[Provided passage]
= = = = =

A recovery in Tear Tapes was boosted by good growth in the Tobacco segment, with the result in Speciality Tapes reflecting improvement in the retail Point of Purchase sector.  The Industrial Supply (Reid) business was impacted by a softer macro backdrop in the US industrial market, while progress in Extrusion with its more complex, technical profiles was offset by weakness in the Furniture segment.  Revenue in Card Solutions was broadly unchanged. 

Adjusted operating profit was 13.5% lower at £5.9m, equating to a margin of 9.1%.  This 110bps improvement was largely driven by the previously communicated operational improvement initiatives, particularly in the Tear Tapes business.  Adjusting for both the divestment and site closures, the margin was ahead by 50bps. 

 

 

Consistent with Essentra's objective of maximising the value-creation potential of the diverse activities within the Specialist Components division, there was significant portfolio rationalisation during the period.  First, on 14 January 2019, the Company announced the divestment of its Pipe Protection Technologies ("PPT") business to certain wholly-owned subsidiaries of National Oilwell Varco, Inc.; the transaction valued PPT at US$48.0m, free of cash and debt.  On 11 June 2019, the disposal of Extrusion to Inter Primo A / S was then announced, which valued the business at €16.2m, free of cash and debt.  Subsequently, on 20 June 2019, Essentra announced that it had signed an agreement to divest its Speciality Tapes business to certain wholly-owned subsidiaries of OpenGate Capital; the transaction valued Speciality Tapes at US$77m, free of cash and debt, and completed on 28 June 2019.  Finally, shortly after the end of the period, on 11 July 2019 the Company signed an agreement to divest Card Solutions to Barcodes, Inc., free of cash and debt; the sale completed on 23 July 2019.  In each case, it was clear that the unique capabilities of these respective leading businesses could be better developed by a third party with real strategic strength and investment capacity in the relevant end-markets.  As a result, these four disposals not only represent good value for Essentra's shareholders, but also provide each of these Specialist Components businesses with a strong platform for future growth.

Further to the completion of the sale of Card Solutions, the remaining Tear Tapes and Industrial Supply (Reid) businesses will be absorbed into the Filters and Components divisions respectively owing to the complementary nature of the end-markets served.  As a result, the Specialist Components division will be dissolved by the end of Q3 2019.

Financial Review

Net finance expense.  Net finance expense of £7.0m was £1.8m above the prior year period, and is broken down as follows:

£m

HY 2019

HY 2018

Net interest charged on net debt

5.3

4.5

Amortisation of bank fees

0.4

0.4

IAS 19 pension finance charge

0.3

0.3

Interest on leases from adopting IFRS 16

1.0

-

Total net finance expense

7.0

5.2

Tax.  The effective tax rate on underlying profit before tax (before exceptional and other adjusting items and amortisation of acquired intangible assets) was 20.0% (HY 2018: 20.0%).

= = = = =

[Given instruction] Render this sentence from the Essentra results passage in French: "As a result, the Specialist Components division will be dissolved by the end of Q3 2019." Rely solely on the Essentra results passage.

[Data block]
= = = = =

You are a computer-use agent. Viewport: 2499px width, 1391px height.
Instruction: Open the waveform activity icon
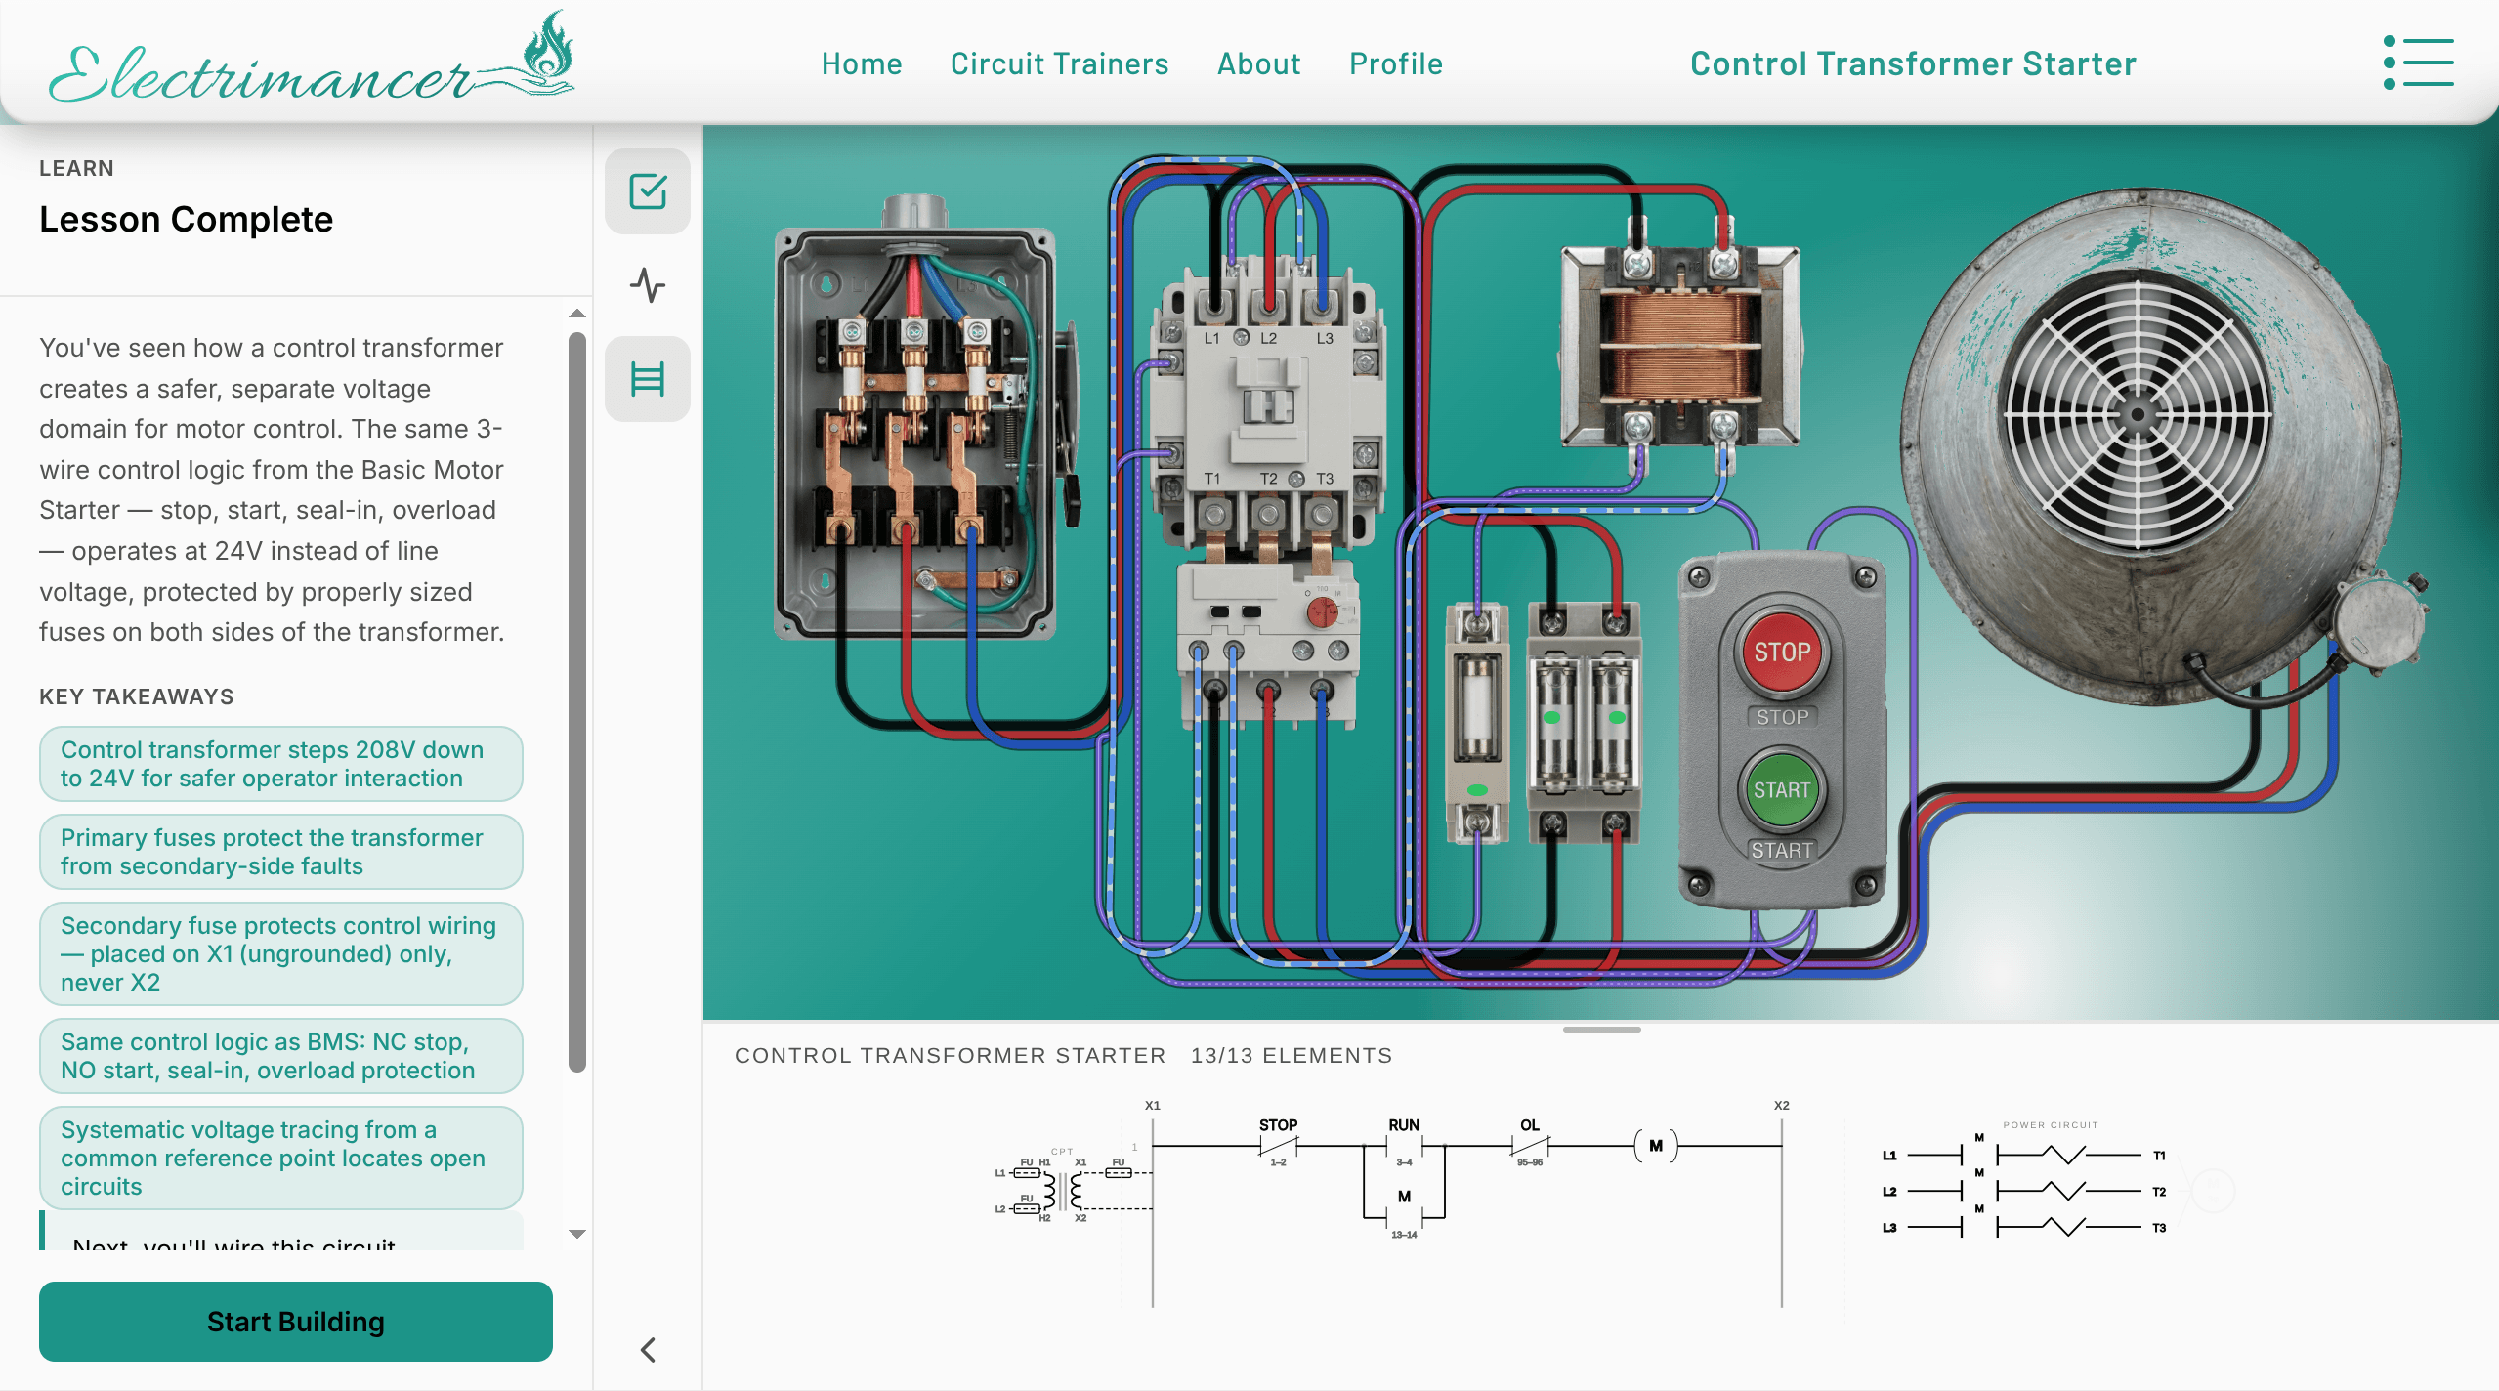click(x=648, y=285)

= = = = =

[Solved exercise] En conséquence, la division Specialist Components sera dissoute d'ici la fin du troisième trimestre 2019.